The “meets the public” canon does not appear to me as reasonably defining the proper line between the high IBS standard and the lower, though still demanding one, applicable to those employed in more neutral activities. Meeting the public is a duty, not a privilege, and there are some high ■ranking persons in the IBS, I believe, who do not normally meet the public in course of doing their jobs. The damage one of these would cause, if he were known to be habitually tax *70delinquent, would not be less. Whether tax delinquency by an IRS employee produces an adverse public reaction, destructive of the agency’s capacity to perform its mission, does not depend on and is not confined to the persons he actually meets in line of duty. Cf. Wathen v. United States, 208 Ct. Cl. 342, 368, 527 F. 2d 1191, 1207 (1975), cert. denied, 429 U.S. 821 (1976).
On the other hand, even in Mr. Alexander’s eyes there are apparently some IRS employees who do not come under the rigid standard because they neither meet the public nor work in support of those who do.
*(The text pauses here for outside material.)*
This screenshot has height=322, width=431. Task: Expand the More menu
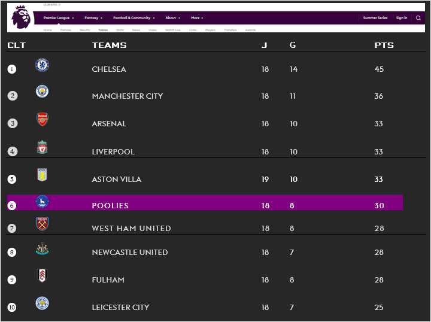pyautogui.click(x=197, y=18)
Both contenders appear to me too mechanical and simplistic in the rules they would apply. The public would form an adverse judgment on the entire agency and the program it administers, from the tax malfeasance of an individual, or would not do so, depending on the individual’s rank in the IRS, his pay, his experience, the extent to which the agency relies on his honesty, his performance of discretionary functions, and his exercise of professional judgment. Not just meeting the public, but having transactions on the agency’s behalf with members of the public, would be another factor, no doubt. The public would not draw the same conclusions from the delinquencies of Boyce and Dixon, and from similar ones which, in a purely hypothetical case, might be committed by a couple of deputy commissioners. Mr. Alexander himself, one surmises, would not listen with patience to a deputy commissioner, caught in -flagrante delicto, who might tell him the penalty should not depend on rank, but should be for him the same as for a GS-2 clerk.
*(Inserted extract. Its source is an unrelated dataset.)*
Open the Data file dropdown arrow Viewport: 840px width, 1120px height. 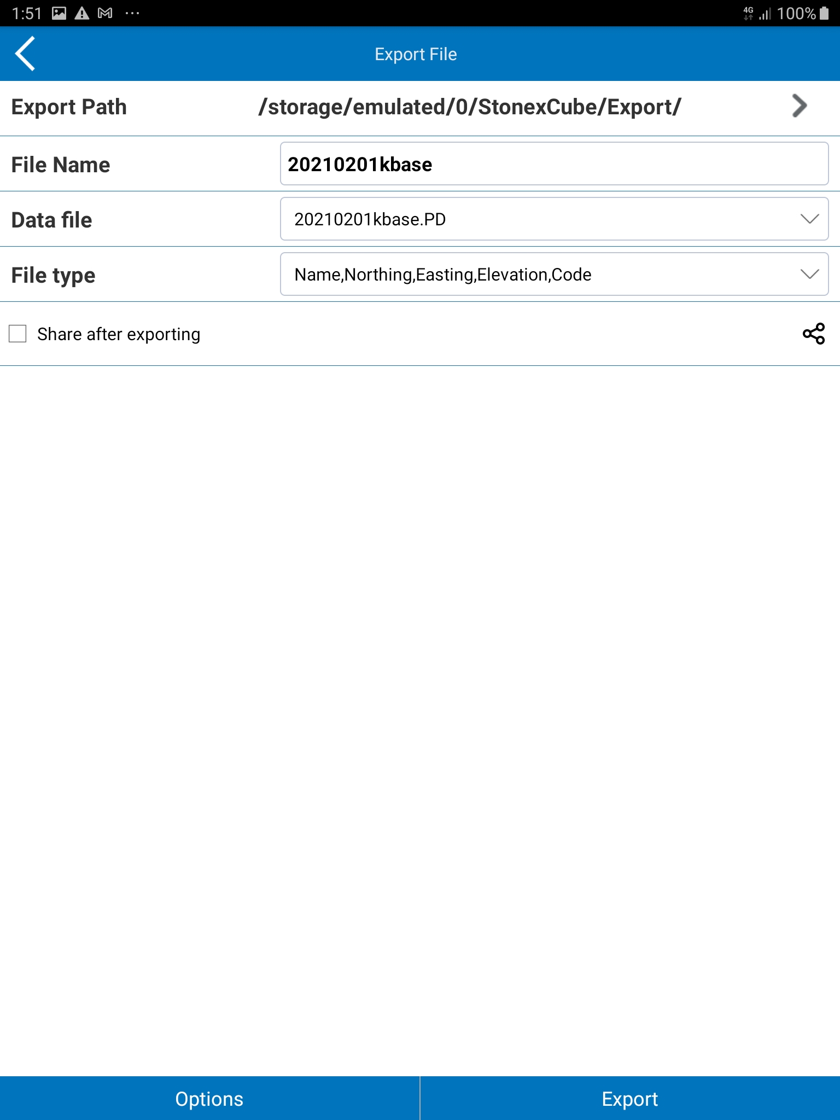pos(809,219)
7. I recognize our recent holding in Wathen, supra, that “efficiency of the service” is for agency definition, but that case of course does not impair authority of the cases Judge Kunzig relies on, that an extreme disproportion between offense and punishment is an abuse of discretion and will be reversed as illegal. Mr. Alexander’s stated rule requiring disregard of the most relevant factors in fixing the penalty of an IRS employee for tax delinquency is itself arbitrary and capricious and makes arbitrary and capricious any CSC decision that relies upon it.
*718. Of course I agree that some disciplinary action was necessary as both Boyce and Dixon had committed serious infractions of the rules of conduct. The suspensions proposed by the BAR seem reasonable. The Commission was arbitrary and capricious in reversing the BAR for the improper reasons, suggested to it in the Alexander letter, whether or not it might have done so for proper ones. I agree that nothing we hold is intended to contravene the discretionary authority of the Commissioner of Internal Revenue to administer an appropriate penalty such as the BAR originally prescribed.